4. Will she spill blogger's secrets?
5. Will she be able to live without coffee?
note: Please disregard last question.
Thank you.
Will Bina still want the depantsed Mexican after she's seen this pic?
At 2/10/2007 5:40 PM, crabby ghost
Iris, wanna have some fun with Ethel? I have a plan.
Rodney, bwaaaaaaaaaaaa ha a ha ha ha ha! Can't touch this! Look...I I can do pop ups Over here....no....over here. C'mon Rodney, you can move faster than that.

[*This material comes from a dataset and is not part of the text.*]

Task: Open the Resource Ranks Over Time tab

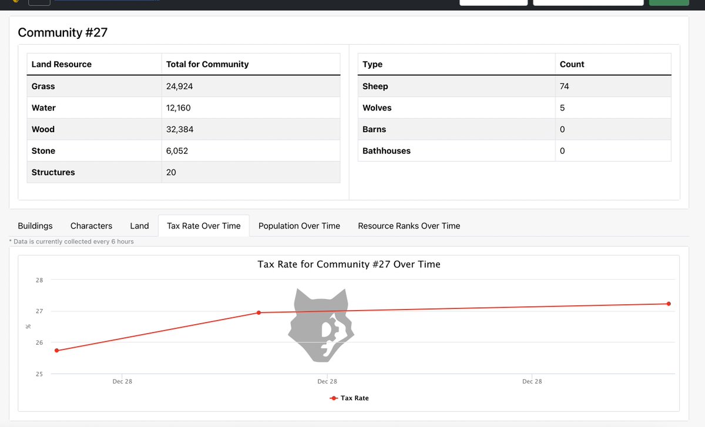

Want me spit shin yer head for ya? ptttt! wipe wipe wipe.
barman and Manny, unless that donkey is a girl and her vagina is on the side of her donkey body...they for sure aren't having sex as I remember it.
Geesh. The living. Just try and figger THEM out.
g-man, it was the neutral announcer a'course.
Gab, dead is not so bad. It has perks! Although I admit, I am shocked at what sign does in the shower. oooooooooooEEEEEEE!
Sign, I know. I watched today hoping to get some pointers but (sigh) then I moved onto G-man.
G- stop yer boasting. And lay offa the cabbage products. I'm begging you.
Sheesh. Stay away for a couple of days and mayhem ensues. Crabby gets whacked, secrets from her darker side are finally revealed, the survivors seem to be fighting over a depantsed Mexican donkey-boy, and some bits of vapor are writing her blog.
This is all too boring and normal. Guess I'll go back to the wild life in the forest.
If there's something strange in your neighborhood
Who you gonna call?
Ghostbusters!
If there's something weird and it don't look good
Who you gonna call?
Ghostbusters!
I ain't afraid of no ghost
I ain't afraid of no ghost
If you're seeing things running through your head
Who can you call?
Ghostbusters!
An invisible man sleeping in your bed
Oh, who you gonna call?
Ghostbusters!
I ain't afraid of no ghost
I ain't afraid of no ghost
Who you gonna call?
Ghostbusters!
If you're all alone, pick up the phone
And call
Ghostbusters!
I ain't afraid of no ghost
I hear it likes the girls
I ain't afraid of no ghost
Yeah, yeah, yeah, yeah
Who you gonna call?
Ghostbusters!
If you've had a dose of a freaky ghost
You'd better call
Ghostbusters!
Let me tell you something
Bustin' makes me feel good
I ain't afraid of no ghost
I ain't afraid of no ghost
Don't get caught alone, oh no
Ghostbusters!
When it comes through your door
Unless you just want some more
I think you better call
Ghostbusters!
Ow!
Who you gonna call
Ghostbusters!
I have seen this with my own eyes and it's true! Not only is she dead, and a ghost, but she's half naked like all of you sluts here so she should fit right in.